Author: Googlemouth PM
Maura never played a single drinking game in college. She never anticipated the consequences of playing one, either. Co-written with AdmHawthorne.Rated: Fiction T - English - Romance - M. Isles & J. Rizzoli - Chapters: 8 - Words: 14,043 - Reviews: 35 - Favs: 86 - Follows: 32 - Published: 02-14-11 - Status: Complete - id: 6744843
|A+ A- Full 3/4 1/2 Expand Tighten|
It had been a long two weeks for Boston's homicide detectives. None of their cases were particularly difficult, but there were a lot of them, and all had been time-consuming. Ironically, the cases that had taken the most time and energy were a suicide and two accidental deaths, which had both looked like murder at first blush. One of the accidental deaths had taken place when a would-be murderer's plans had backfired on herself. There had also been several court appearances by various members of the squad, consulting on other cases, and so on. By the time everyone had filed their paperwork and took time to breathe, it was three o'clock on Friday afternoon. By general consensus, the detectives and even several of the uniformed officers knocked off early, agreeing to meet up later at the Dirty Robber to have a few drinks and decompress.
Just before leaving the precinct, Detective Jane Rizzoli had stopped off at the morgue on the pretense of dropping off some questions that "the guys" (the entire homicide unit) had had on the details of a recently filed autopsy report. In actuality, the questions could have waited, or been sent by email, but she had been so busy for the last week that she hadn't even laid eyes on her best friend for two days, and thought maybe Dr. Maura Isles might like to join the guys in that drink. "Do you know, I think I will," Maura decided impulsively, and packed up to leave her chilly sanctum for the evening.
That was why, contrary to all custom, Maura found herself not at home alone, or with a date, or with Jane alone, but surrounded by cops at their favorite hangout, The Dirty Robber. She listened more than spoke, leeching some of their conviviality as they laughed, joked, and stood rounds for one another. Sometimes she even joined in, though whenever she added to a joke in progress, there would be an awkward pause before the jocularity resumed. She didn't mind much; at least they didn't directly mock her for her lack of understanding of idioms anymore.

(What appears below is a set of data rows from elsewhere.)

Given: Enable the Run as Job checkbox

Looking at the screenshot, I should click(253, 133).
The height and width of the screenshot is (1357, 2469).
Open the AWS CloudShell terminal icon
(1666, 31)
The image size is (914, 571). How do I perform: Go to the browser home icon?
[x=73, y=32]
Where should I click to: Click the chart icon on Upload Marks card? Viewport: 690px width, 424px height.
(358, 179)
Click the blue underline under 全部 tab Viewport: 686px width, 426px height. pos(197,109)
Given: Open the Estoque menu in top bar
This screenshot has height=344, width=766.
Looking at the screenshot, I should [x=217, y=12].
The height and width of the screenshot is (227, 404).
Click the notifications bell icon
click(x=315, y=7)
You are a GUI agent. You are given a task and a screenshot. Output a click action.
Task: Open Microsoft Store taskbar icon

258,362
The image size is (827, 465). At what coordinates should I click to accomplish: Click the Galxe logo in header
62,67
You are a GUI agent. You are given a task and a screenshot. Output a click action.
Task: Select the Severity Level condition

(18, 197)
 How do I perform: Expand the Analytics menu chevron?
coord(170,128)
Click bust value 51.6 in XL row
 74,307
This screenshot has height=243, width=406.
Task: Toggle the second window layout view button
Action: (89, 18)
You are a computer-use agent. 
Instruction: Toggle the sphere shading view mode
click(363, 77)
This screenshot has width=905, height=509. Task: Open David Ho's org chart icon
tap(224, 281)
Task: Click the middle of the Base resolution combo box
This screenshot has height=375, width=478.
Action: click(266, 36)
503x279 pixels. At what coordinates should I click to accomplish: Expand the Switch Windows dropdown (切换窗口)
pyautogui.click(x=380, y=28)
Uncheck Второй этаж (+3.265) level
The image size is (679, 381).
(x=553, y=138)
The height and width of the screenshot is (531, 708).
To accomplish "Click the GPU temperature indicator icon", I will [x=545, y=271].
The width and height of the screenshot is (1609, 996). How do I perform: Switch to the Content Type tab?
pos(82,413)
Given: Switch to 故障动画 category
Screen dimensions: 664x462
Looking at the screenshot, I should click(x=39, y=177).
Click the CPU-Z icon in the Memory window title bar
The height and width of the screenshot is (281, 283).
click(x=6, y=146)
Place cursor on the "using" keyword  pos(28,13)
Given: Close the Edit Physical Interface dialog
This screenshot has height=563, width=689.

Not with Vince, Barry, Frankie, and Jane around, anyway. Jane had been her first friend and defender within the Boston Police Department, and eventually Barry and Vince had figuratively linked arms with Jane. Maura was touched at how the four of them had adopted her as sort of a mascot, very much like the ones that team sports often supported: she didn't fit in, not really, yet they were willing to buckler her against greater numbers until the others either accepted her or learned to fake it convincingly.
Maura's heart warmed as she listened to her inner monologue superimposed over the conversation of the others. What would communicate to them her appreciation at being included? Aha, she thought, eying everyone's bottles, tumblers, and steins. "Another round? I think it's my turn." She stood up and made for the bar to order one more of everything at the table.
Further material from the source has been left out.